**WHAT YOU NEED TO DO:**
Tally the lines containing "agent" in this data. Respond with the tally alone.

**SUPPLIED RECORDS:**

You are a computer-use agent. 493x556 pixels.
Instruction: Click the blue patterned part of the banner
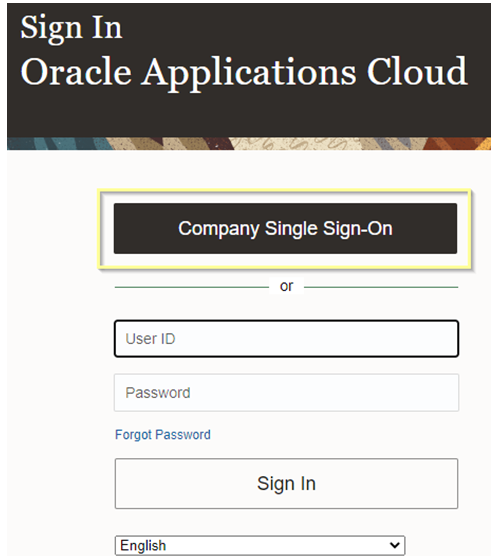[57, 144]
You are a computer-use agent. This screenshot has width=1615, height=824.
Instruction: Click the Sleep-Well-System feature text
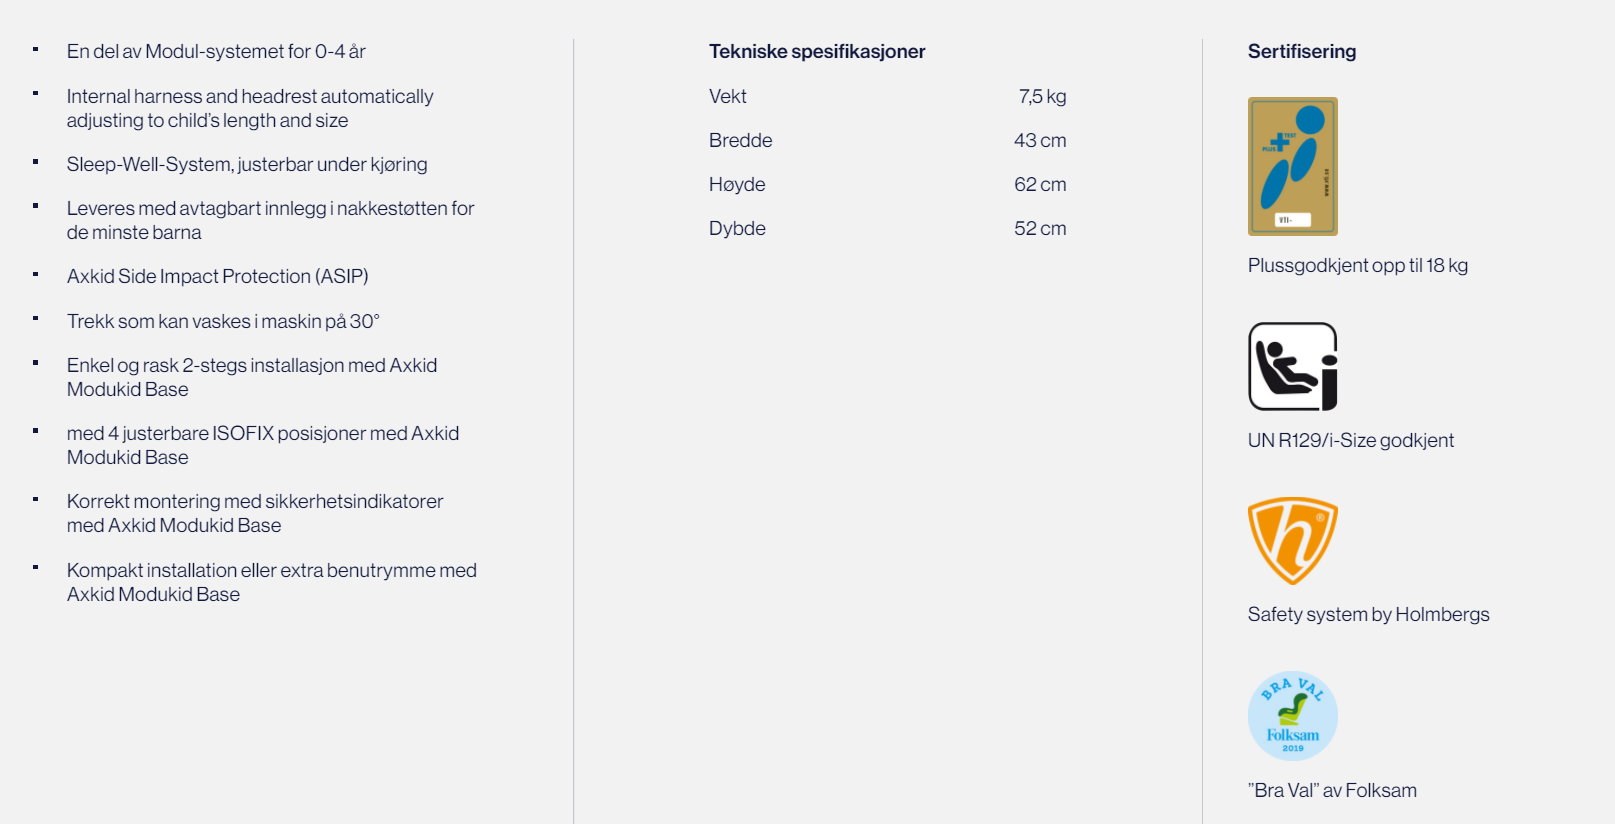[x=247, y=164]
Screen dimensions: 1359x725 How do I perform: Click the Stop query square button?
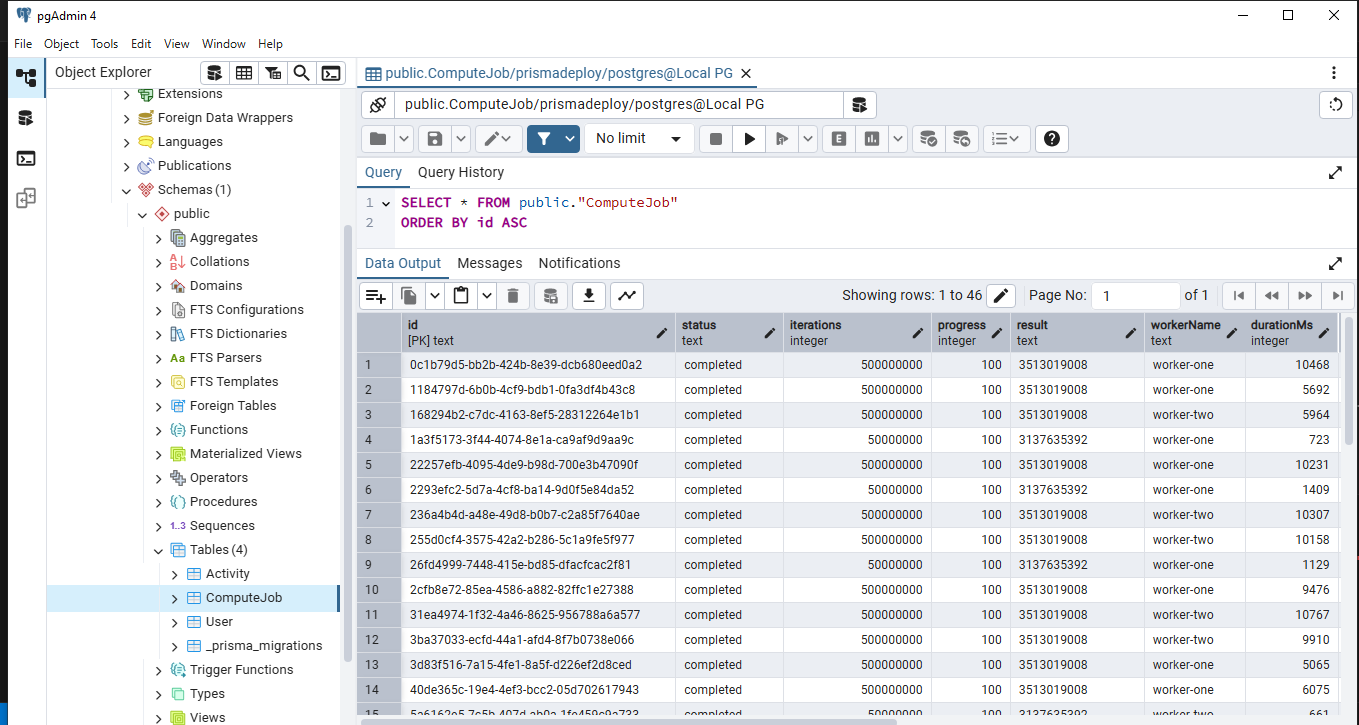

**RESULT OF THE TASK:**
2